ECONOMISTA DOS EUA PREVÊ ENTRAVES PARA O MERCOSUL

A implantação do MERCOSUL, até dezembro de 1994, poderá se tornar inviável, em razão da existência de grande número de cálculos para o estabelecimento dos acordos previstos. Essa foi a opinião do professor da Universidade George Washington (EUA) e fundador do Institute of Brazilian Business and Public Management Issues (IBI), James Ferrer Junior, em palestra "O MERCOSUL e o NAFTA: uma abordagem comparativa", promovida pela Câmara dos Deputados. Ferrer lembrou que o Mercado Comum Europeu, após 30 anos de estudos, ainda não conseguiu unificar o sistema monetário e criar um banco central. O MERCOSUL, entende, terá mais dificuldades porque há disparidades entre as economias. Para Ferrer, a Argentina está progredindo economicamente, mas o Brasil ainda enfrenta muitos problemas econômicos. Segundo ele, o MERCOSUL irá movimentar, em produção, US$1,5 trilhão e reunirá mais de 200 milhões de habitantes. O NAFTA, segundo Ferrer, terá mais facilidades para se concretizar. O NAFTA possui prazo maior de implantação, até 15 anos, com movimentação de US$6 trilhões em produção, envolvendo 360 milhões de habitantes.
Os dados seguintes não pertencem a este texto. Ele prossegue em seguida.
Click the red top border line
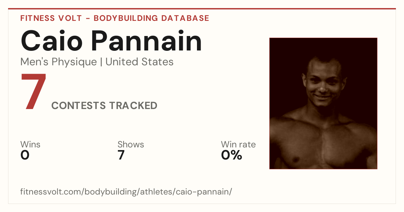The height and width of the screenshot is (212, 404). coord(202,9)
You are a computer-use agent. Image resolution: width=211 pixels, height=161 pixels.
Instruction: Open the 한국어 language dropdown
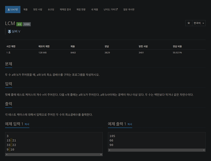pos(199,23)
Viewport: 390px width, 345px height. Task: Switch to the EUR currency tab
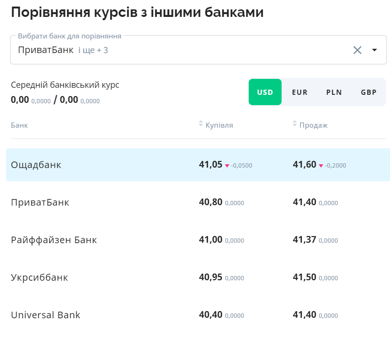pos(299,92)
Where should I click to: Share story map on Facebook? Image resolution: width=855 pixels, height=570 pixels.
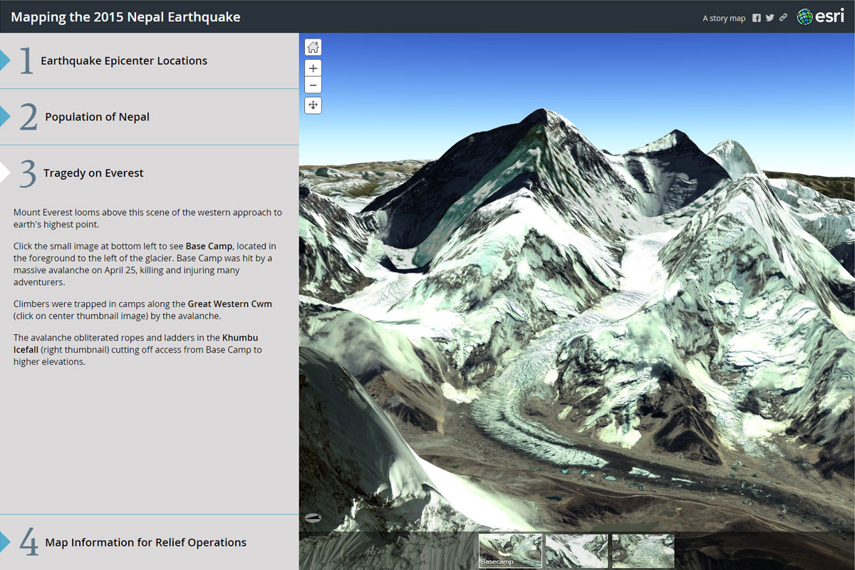757,18
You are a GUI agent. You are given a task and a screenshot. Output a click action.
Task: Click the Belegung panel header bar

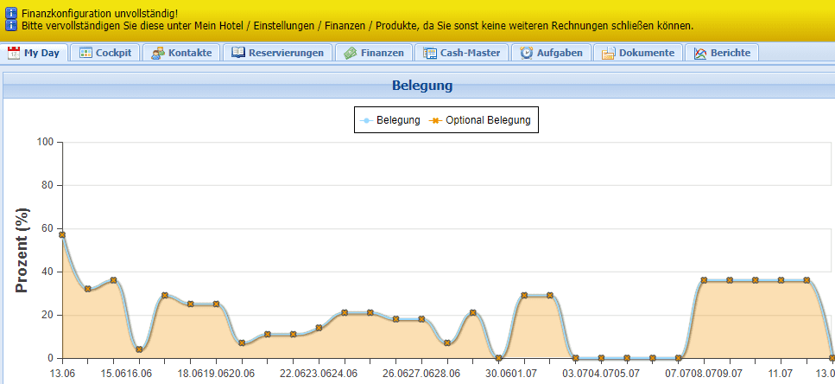(421, 86)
Economicamente, explicou, também será mais viável, pois Canadá e EUA têm aumentado seu comércio e têm níveis de desenvolvimento semelhantes. Porém, o problema, disse, será o México, que terá necessidade de modernizar seu parque industrial. MERCOSUL e NAFTA têm, ainda, outra diferença, considera Ferrer. Um mercado comum envolve a unificação de tarifas alfandegárias entre os países membros e sua instituição para as demais nações com as quais são mantidas relações bilaterais. Isso demandaria sacrifícios", acentuou. Já o livre comércio prevê tarifas diferenciadas apenas para os países da área, excetuando aqueles localizados em outras regiões (JC).